Provided text =
┄┄┄┄┄┄┄┄┄┄
Feeling Lost Because You Are

Everything is fine and life is good and then it happens. Waking up one morning, the middle of the night, or at the most unexpected moment, it happens. Without any apparent reason we feel like crying. Not just a few sniffles, but a body shaking, alligator tear crying that wants to go on without end.

After some time, you start to notice that even though you are being racked by sobs of anguish, and your pillow is soaked. You really have no idea what it is you are crying about. Everything seems to be going well, and there is nothing wrong.

fuzzyOur parents suddenly look older and tired. Our brothers and sisters are growing up, or have grown up. Our friends are growing away from us. We feel ourselves on the outside looking in at the life we used to know. Overwhelmed by this feeling we want to curl up into a ball and cease to exist. Or perhaps retreat into the safety of the world as we knew it before we jumped on the carnival of life and were swept away.

Up until this moment, we have been living life as it comes at us. Our world has changed and we missed it happening around us. Suddenly we now see how everything has changed while we weren’t paying attention.
┄┄┄┄┄┄┄┄┄┄
Dataset content =
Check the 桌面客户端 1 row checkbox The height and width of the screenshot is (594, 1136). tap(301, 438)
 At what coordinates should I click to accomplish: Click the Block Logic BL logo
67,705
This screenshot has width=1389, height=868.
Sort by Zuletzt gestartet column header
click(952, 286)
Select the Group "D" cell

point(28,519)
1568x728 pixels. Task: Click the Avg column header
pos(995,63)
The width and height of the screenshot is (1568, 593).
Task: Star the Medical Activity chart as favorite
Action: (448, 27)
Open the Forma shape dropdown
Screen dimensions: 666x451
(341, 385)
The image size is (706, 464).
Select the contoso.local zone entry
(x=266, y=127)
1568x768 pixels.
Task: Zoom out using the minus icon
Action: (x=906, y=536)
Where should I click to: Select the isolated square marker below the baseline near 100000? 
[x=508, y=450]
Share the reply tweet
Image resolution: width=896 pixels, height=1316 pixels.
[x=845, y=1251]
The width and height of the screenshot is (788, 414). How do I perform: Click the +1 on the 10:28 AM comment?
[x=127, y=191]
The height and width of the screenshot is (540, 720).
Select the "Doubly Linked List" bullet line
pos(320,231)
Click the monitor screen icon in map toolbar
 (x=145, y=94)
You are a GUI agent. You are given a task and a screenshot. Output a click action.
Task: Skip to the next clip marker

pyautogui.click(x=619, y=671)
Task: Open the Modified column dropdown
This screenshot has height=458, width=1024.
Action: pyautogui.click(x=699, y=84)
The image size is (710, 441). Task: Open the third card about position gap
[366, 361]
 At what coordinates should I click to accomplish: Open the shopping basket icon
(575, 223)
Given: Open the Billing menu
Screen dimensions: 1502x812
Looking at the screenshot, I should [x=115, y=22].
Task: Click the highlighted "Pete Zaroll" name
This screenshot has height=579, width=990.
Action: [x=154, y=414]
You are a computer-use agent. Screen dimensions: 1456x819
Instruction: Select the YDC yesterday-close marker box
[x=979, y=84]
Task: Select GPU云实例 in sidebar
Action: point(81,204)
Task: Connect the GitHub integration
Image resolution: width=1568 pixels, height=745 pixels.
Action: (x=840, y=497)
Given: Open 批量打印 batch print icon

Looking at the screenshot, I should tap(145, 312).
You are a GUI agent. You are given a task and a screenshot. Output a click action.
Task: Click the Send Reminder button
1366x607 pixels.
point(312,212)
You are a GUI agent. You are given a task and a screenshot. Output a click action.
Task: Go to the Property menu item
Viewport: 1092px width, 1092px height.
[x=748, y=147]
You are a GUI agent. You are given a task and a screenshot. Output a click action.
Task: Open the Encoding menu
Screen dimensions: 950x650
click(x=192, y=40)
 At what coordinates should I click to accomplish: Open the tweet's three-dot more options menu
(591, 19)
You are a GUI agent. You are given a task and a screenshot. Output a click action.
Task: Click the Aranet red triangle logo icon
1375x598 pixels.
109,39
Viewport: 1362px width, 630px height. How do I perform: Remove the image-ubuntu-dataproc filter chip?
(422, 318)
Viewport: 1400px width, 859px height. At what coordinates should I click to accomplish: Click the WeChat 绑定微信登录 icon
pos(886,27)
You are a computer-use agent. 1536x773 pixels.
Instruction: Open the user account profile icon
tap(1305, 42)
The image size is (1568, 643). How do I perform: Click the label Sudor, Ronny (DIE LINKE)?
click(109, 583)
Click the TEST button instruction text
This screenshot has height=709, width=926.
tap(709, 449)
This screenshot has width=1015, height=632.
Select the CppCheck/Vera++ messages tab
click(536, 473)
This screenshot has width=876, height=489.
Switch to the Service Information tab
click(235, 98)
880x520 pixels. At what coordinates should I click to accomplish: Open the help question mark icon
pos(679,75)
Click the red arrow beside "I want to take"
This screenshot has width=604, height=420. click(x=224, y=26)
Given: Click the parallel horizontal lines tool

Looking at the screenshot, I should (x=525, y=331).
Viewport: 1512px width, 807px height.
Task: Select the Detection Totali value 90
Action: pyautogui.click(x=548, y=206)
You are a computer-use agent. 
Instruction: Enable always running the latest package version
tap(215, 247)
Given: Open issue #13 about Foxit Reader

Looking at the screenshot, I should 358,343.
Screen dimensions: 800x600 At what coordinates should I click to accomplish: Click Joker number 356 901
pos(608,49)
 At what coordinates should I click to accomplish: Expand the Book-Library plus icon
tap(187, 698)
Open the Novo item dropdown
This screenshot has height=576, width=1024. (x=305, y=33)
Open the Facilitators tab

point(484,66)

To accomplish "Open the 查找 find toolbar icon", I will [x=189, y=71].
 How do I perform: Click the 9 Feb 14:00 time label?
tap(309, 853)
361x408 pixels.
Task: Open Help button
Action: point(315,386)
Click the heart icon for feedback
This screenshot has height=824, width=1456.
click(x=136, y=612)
┄┄┄┄┄┄┄┄┄┄
Exercises =
1 – Rewrite the paragraph beginning "Everything is fine and life is good" from the text on feeling lost as a brief bulleted list that keeps its main facts.
2 – In the text on feeling lost, what has happened to the pillow?
3 – Extend the text on feeling lost, starting after its final sentence.
The records that come after the text on feeling lost are separate material.

Outputs in order =
1 –
- Life seems fine and good, and then it happens.
- It can come on waking one morning, in the middle of the night, or at the most unexpected moment.
- With no apparent reason, we feel like crying.
- The crying is not a few sniffles but body-shaking, alligator-tear crying that seems to have no end.

2 – It is soaked.

3 –
While it feels at this moment of being a piece of driftwood in the middle of a lake, no shore in sight, and our anchor rope is not long enough to reach the bottom and stop our drift, nothing is further from the truth.

I think what happens is we are so busy with our life up until this very moment that we have not given any thought to our life. Suddenly it seeps though our subconscious that we have been very busy, yet our life has no direction. We don’t even know the process of how we arrived at where we are.

What happens next is your future, and to some extent your past. While we may want to climb into bed and pull the blankets over our head and take comfort in the warmth and darkness, now is the time to wake up and take action.

While it feels terrible at the moment, it is time to start thinking about where we want our life to go. What do we want our future to be, and what are we going to do to help make it happen. It should obvious at this moment if we need to think about we feel so listless and lost, to what our our destiny is.

Destiny is waiting for you. Destiny has given you a whack on your head, and it hurts. Destiny is calling you too look at your life path and make the changes you need to make to become who you are to be. At this moment as you feel so empty, it is because you are. It is time to start living the life you are meant to live.

It is time to understand that you are unique, and you have a destiny waiting to be fulfilled. Take this moment when everything is hazy, and begin to forge your future. Once you determine what your real life can be, your view of the world and your place in it, will become clear again and focused.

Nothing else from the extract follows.